■ **The problem**:
Nothing but the pictures should be left out when you copy the records exactly.

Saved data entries
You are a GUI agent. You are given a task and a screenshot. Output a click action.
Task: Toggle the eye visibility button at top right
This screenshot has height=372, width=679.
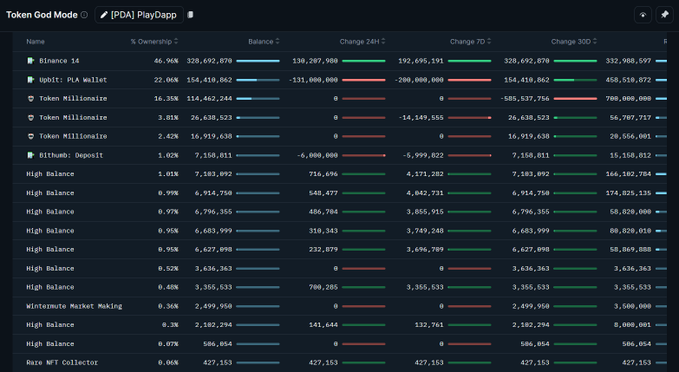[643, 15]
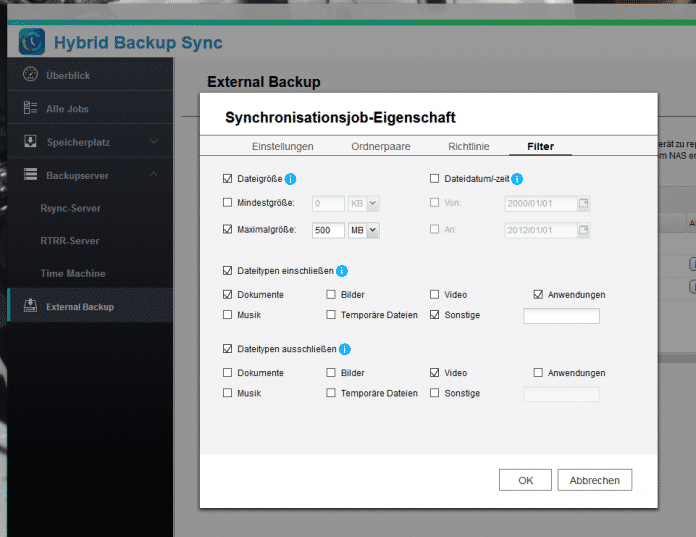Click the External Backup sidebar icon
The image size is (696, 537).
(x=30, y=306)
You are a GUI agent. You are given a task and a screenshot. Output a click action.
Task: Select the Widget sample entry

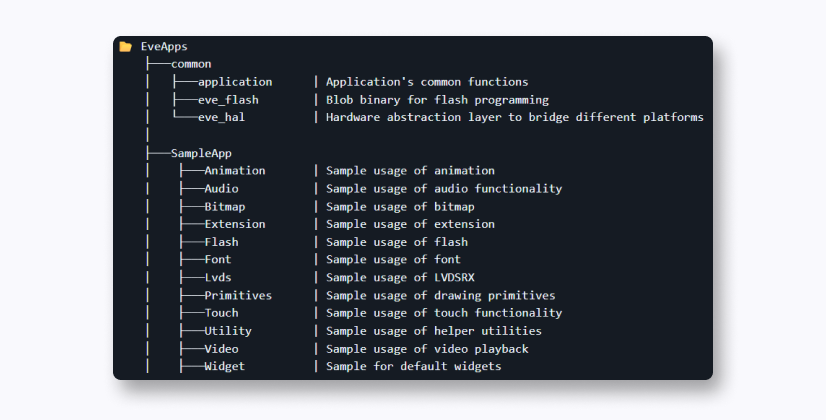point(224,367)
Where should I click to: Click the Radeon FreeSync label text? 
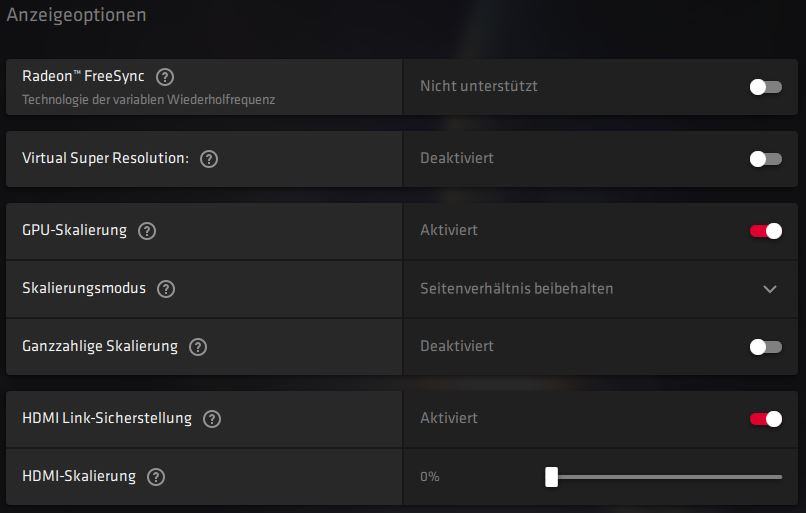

■ **Exercise answer**:
You are a GUI agent. You are given a task and a screenshot. Output a click action.
Task: Toggle the eye visibility button at top right
This screenshot has height=372, width=679.
[643, 15]
Click the External Backup sidebar icon
The image size is (696, 537).
(x=30, y=306)
You are a GUI agent. You are given a task and a screenshot. Output a click action.
Task: Select the Widget sample entry

point(224,367)
Where should I click to: Click the Radeon FreeSync label text? 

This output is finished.